Le troisième handicap tient aux conditions d'application de la réglementation nationale. Département français, la Guyane se voit appliquer, suivant le principe de l'assimilation législative, l'ensemble de la réglementation française, même si la Constitution prévoit, dans son article 73, que les lois peuvent faire l'objet de mesures d'adaptation nécessitées par la situation particulière des départements d'outre-mer.

Or, en matière sanitaire, ces adaptations sont rares. La Guyane est donc soumise à la même réglementation que la métropole alors que le contexte est profondément différent.

La délégation a ainsi pu observer certains effets pervers de ce régime d'assimilation législative. Deux exemples sont à cet égard particulièrement révélateurs.

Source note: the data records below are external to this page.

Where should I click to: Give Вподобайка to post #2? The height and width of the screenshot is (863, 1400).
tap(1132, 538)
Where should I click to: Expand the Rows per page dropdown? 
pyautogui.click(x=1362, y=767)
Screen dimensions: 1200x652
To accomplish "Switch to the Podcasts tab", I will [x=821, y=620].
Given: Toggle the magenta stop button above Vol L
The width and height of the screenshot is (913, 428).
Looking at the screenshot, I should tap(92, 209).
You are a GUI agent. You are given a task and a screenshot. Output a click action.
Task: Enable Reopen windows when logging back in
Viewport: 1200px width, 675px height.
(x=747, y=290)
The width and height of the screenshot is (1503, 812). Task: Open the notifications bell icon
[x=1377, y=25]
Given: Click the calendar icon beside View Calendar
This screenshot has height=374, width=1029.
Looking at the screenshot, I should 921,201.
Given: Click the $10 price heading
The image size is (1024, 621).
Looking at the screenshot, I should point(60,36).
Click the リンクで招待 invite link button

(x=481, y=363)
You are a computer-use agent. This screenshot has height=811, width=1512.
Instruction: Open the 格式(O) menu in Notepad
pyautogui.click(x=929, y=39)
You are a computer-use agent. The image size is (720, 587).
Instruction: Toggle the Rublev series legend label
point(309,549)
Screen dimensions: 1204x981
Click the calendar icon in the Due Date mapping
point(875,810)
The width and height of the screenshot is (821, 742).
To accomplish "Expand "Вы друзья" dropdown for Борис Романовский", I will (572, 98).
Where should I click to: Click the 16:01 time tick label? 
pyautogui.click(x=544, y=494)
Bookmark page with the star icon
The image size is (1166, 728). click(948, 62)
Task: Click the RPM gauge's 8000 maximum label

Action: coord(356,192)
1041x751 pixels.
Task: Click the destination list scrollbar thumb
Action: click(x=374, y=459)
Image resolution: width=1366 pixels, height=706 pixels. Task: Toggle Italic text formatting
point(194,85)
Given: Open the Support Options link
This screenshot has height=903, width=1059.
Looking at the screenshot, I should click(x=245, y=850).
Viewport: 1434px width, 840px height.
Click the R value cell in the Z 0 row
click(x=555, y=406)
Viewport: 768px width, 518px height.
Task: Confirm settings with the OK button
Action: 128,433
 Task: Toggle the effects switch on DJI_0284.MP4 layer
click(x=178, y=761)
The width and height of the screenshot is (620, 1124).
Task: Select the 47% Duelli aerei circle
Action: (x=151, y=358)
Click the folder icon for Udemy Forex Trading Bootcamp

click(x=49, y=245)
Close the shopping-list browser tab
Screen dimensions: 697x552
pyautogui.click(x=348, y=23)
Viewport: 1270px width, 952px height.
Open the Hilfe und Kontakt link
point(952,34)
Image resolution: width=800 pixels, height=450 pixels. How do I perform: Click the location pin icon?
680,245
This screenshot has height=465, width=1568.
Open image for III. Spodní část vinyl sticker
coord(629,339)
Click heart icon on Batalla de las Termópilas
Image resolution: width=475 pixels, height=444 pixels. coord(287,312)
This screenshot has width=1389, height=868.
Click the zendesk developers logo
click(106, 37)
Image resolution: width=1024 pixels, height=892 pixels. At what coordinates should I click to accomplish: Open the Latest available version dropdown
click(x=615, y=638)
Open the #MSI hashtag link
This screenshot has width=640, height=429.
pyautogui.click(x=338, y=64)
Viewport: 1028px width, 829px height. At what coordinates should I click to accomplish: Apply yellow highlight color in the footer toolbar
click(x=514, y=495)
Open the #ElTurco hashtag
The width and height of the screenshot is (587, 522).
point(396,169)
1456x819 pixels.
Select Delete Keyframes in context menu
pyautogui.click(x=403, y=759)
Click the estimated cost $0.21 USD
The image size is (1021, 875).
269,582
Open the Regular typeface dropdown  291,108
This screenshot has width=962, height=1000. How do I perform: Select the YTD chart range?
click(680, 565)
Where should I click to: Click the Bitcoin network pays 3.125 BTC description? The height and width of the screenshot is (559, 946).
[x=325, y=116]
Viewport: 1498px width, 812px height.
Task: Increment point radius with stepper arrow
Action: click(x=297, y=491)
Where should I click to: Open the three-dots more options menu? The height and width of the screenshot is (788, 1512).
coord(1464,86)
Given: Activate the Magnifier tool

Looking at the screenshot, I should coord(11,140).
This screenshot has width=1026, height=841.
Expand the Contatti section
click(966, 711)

Alors que l'endémie palustre touche environ 10 % de la population et que les hôpitaux sont surchargés, les médicaments nécessaires en prophylaxie et en thérapeutique palustres ne peuvent être prescrits que par ces hôpitaux pour bénéficier d'un remboursement. Considérés comme des " médicaments de confort " en métropole, ils ne sont pas inscrits sur la liste des spécialités pharmaceutiques remboursables en ville aux assurés sociaux.

La nouvelle réglementation légale du temps de travail prévoit une réduction à 35 heures de la durée du travail au 1 er février 2000. Elle s'applique au centre médico-chirurgical de Kourou qui est un établissement privé. Or celui-ci garantit à ses agents la même rémunération que celle des agents de la fonction publique hospitalière en application de la convention collective de la Croix Rouge.

Dans ce cas d'espèce, le passage aux 35 heures va se traduire par une hausse sensible de frais de personnel et des problèmes d'organisation. Les difficultés de recrutement sont en effet telles que l'hôpital ne pourra pas embaucher faute de personnels qualifiés. En outre, les aides de l'Etat ne permettront pas de limiter sensiblement le coût supplémentaire dans la mesure où elles n'intègrent pas le surcoût de 36 % lié à la surrémunération des fonctionnaires applicable dans l'hôpital.